In the material below, count the lines where the word "pixels" appears. Nothing but the number, please.

SOURCE DATA ->
[Start of Attachment]

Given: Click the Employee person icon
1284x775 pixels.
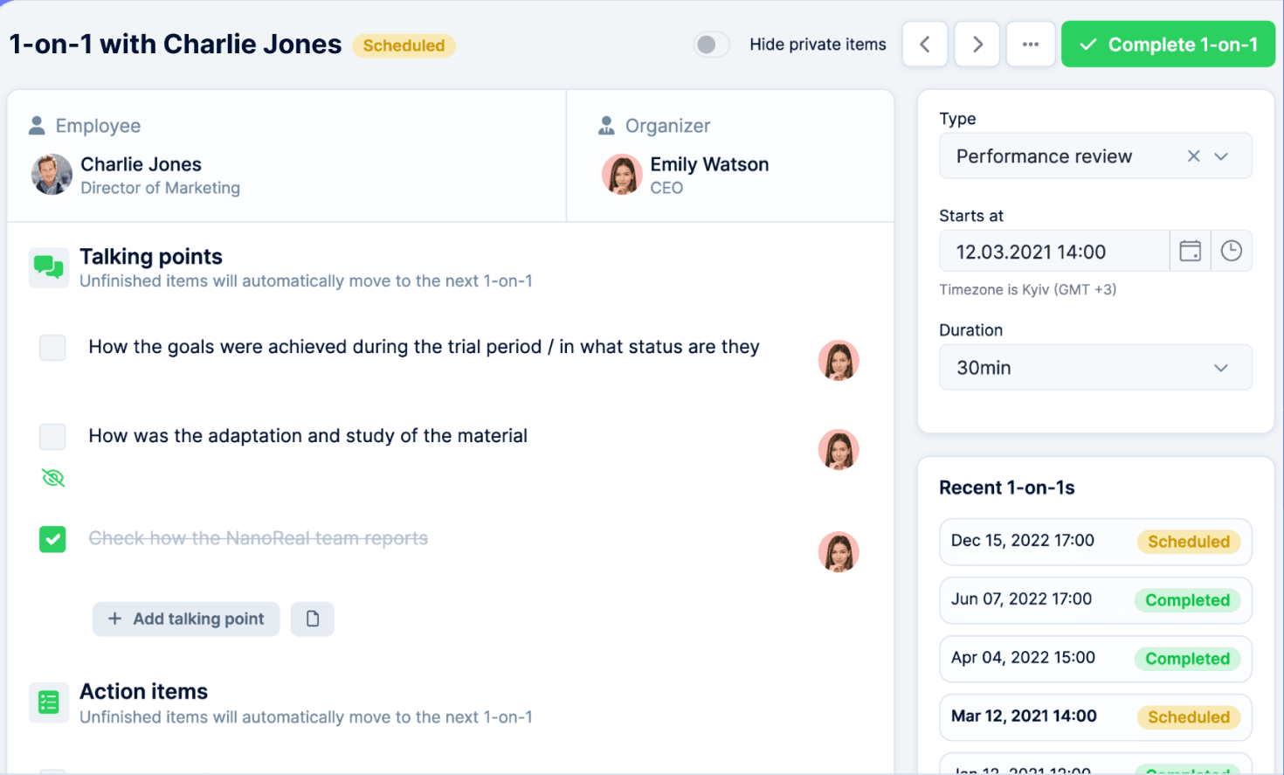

[End of Attachment]
[Start of Attachment]

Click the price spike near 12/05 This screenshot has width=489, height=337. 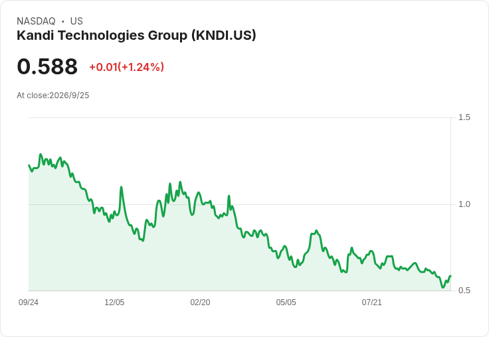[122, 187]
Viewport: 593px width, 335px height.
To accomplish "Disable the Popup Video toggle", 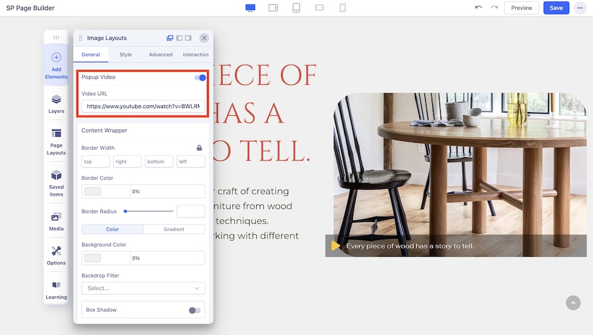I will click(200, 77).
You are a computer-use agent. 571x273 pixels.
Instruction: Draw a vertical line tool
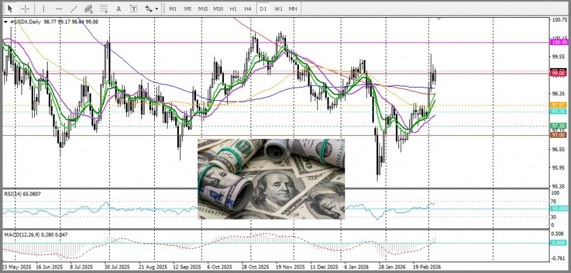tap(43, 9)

[End of Attachment]

EXERCISE ANSWER -> 2